New Standard Pipeline
Human Preference Data
The initial RLHF pipeline focused on human data, including data for instruction fine-tuning and preference data for task completion. This type of data is expensive and strictly protected.
Now, the only aspect using human data is preference data. Meta may have spent $10M-$20M or more on preference data.
For the open community, a challenge is to determine the level of human intervention in such data, and whether it can be replaced by methods like LLM-as-a-Judge or reward models.
Scaling RLHF
Thomas Scialom, alignment lead for Llama 3, states that RLHF is much more scalable, less costly, easier to operate, and generally leads to better performance.
Industry only uses instruction fine-tuning (IFT) as a starting point for scaling RLHF. SFT data mainly focuses on specific areas not previously covered by models, then expands RLHF based on this.
RLHF is an iterative process, allowing the model to continue improving during generation. Llama 3.1 underwent 6 rounds of preference data training, Llama 2 had 5 rounds, Nemotron had 4 rounds, with multiple rounds of instruction fine-tuning before that.
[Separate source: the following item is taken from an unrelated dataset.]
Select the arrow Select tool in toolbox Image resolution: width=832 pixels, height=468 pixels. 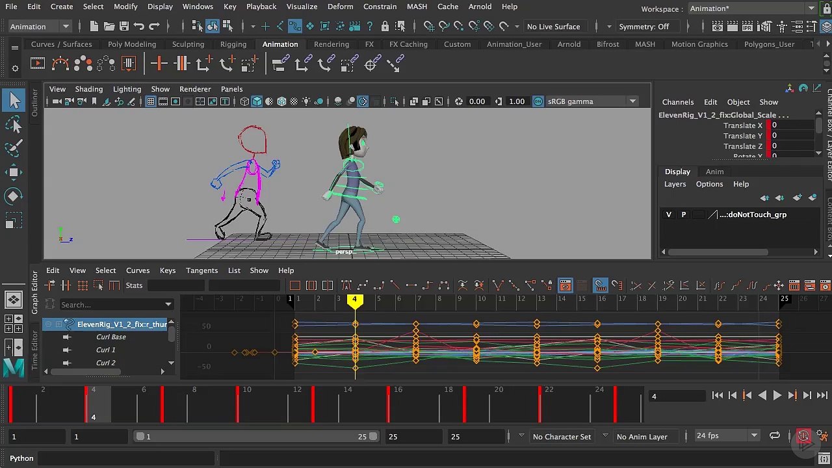tap(14, 100)
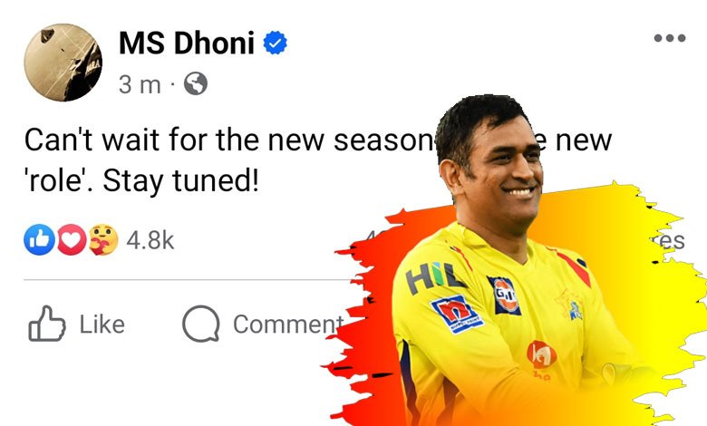Click the red heart reaction icon
The height and width of the screenshot is (426, 707).
[x=71, y=240]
Multiple iterations may be mainly due to feasibility considerations:
- Data is transmitted in batches from annotation companies to labs
- Multiple small-scale training rounds can reduce the risk of final product delivery
Similar iterative RLHF methods can be traced back to Anthropic's "constitutional AI", but the open-source community doesn't seem to have reproduced this result on a large scale.
Currently, academia is focusing on "online DPO training", which is similar in direction but less focused on data between rounds. Once the process is automated, online DPO will be the future.
The choice of algorithms for the post-training phase should not be so rigid across teams. DPO and PPO each have their pros and cons; the former is easier to scale, but PPO-inspired methods (such as online RL) have a higher performance ceiling.
These solutions are currently mainly for simplicity, as these teams are still relatively new and building modular systems.
Synthetic Data
An important link in the new RLHF cycle is synthetic instruction data that surpasses human capabilities in most tasks.
If the model can be improved slightly and generate better instructions, then "start over" and update the checkpoint.
Meta explicitly states in their paper that they "use a 405B model to improve the post-training quality of our smaller models"; Google achieves this by distilling out Gemini Flash, but in reality, most cutting-edge models likely include some similar steps.
It's rumored that OpenAI is training the next generation model with 50 trillion tokens of data, most of which is synthetic. There were rumors last year that Anthropic had a "pre-training scale constitutional AI corpus", which now seems reasonable.
These AI companies likely realized the importance of synthetic data 12-18 months ago, when they stopped using model outputs for self-iterative training. But Meta is different, as it benefits from other better open models.
From today's post-training, it can be seen that the problem of synthetic data causing model collapse has been exaggerated. Model collapse only occurs in artificially set environments where original data is discarded, leaving only generated new data.